He Said/she Said BY ERIN KELLY



“The el­e­gant plot­ting is near in­vis­i­ble amid the rich in­te­rior lives on the page”

As a metaphor in a crime novel, an eclipse has a cer­tain res­o­nance. In Erin Kelly’s sixth book, her char­ac­ters are kept in the dark about cru­cial de­tails – much like the reader. Yet the facts would seem to be in­con­tro­vert­ible: a wo­man has been as­saulted dur­ing the to­tal so­lar eclipse of 1999 at a grungy fes­ti­val in Corn­wall. A young cou­ple, Laura and Kit, wit­ness the rape and af­ter­math – a twist of fate that will af­fect their lives for the next 15 years. He Said/she Said con­fronts you with that stark and dis­turb­ing scene, fol­lowed by the trial sev­eral months later. The har­row­ing na­ture of the case is com­pounded by the in­sen­si­tiv­ity of the slick court re­porter and the ag­gres­sive de­fence lawyer. Kelly’s writ­ing on this dif­fi­cult sub­ject is pow­er­ful, while the court­room scenes cap­ture the cold-sweat anx­i­ety of the vi­tal eye­wit­ness. She ex­cels at le­gal minu­tiae too.

But there’s a key in­gre­di­ent that makes He Said/she Said such a stun­ning psy­cho­log­i­cal crime novel: doubt. Not the pro­fes­sional ques­tion­ing of a de­fence lawyer or the sex­ist stereo­typ­ing, but Laura’s slow­burn­ing un­cer­tainty about the ap­par­ent vic­tim, Beth. The first‑person nar­ra­tive switches be­tween Laura and Kit, go­ing back and forth over the years. It’s clear early on that Beth has some­how be­come a threat and the cou­ple are fear­ful enough to change their names, move house and avoid so­cial me­dia – the stalker’s friend.

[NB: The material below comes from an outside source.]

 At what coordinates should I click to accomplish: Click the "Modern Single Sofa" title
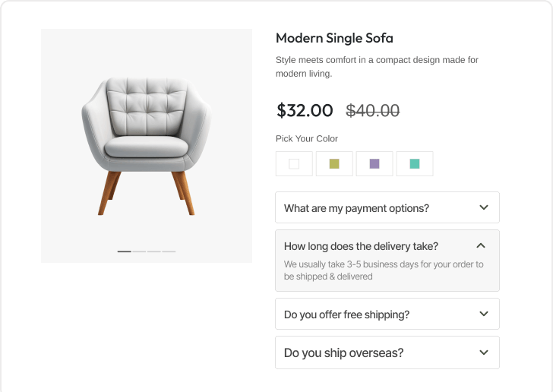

The false rape al­le­ga­tion is a bold and pos­si­bly con­tro­ver­sial con­cept, though Kelly is too good a writer to fall into crass and pre­dictable B-movie ter­ri­tory. The el­e­gant plot­ting and sub­tle with­hold­ing of vi­tal in­for­ma­tion are al­most in­vis­i­ble amid the rich in­te­rior lives on the page. Kit, a sci­en­tist by train­ing, is more com­fort­able with facts; Laura is more imag­i­na­tive, which has fu­elled her anx­i­ety about the ev­i­dence she gave in court. Both of them are in­creas­ingly para­noid about the wo­man they tried to help.

Cru­cially, Kelly makes her char­ac­ters en­tirely be­liev­able by fur­nish­ing them with recog­nis­able lives – jobs, IVF and sta­tus anx­i­ety in north Lon­don – rather than just a bun­dle of mo­tives to drive the plot. When the truth fi­nally emerges from the dark­ness, the im­pact on the cou­ple you’ve lived with over 15 years and 400 pages is al­most un­bear­able.

Kelly’s best nov­els tend to in­tro­duce a group of ide­al­is­tic yet flawed char­ac­ters whose fates are some­how bound to­gether, re­sult­ing in ter­ri­ble con­se­quences and good old­fash­ioned sus­pense. She’s done it again with this grip­ping and im­por­tant book.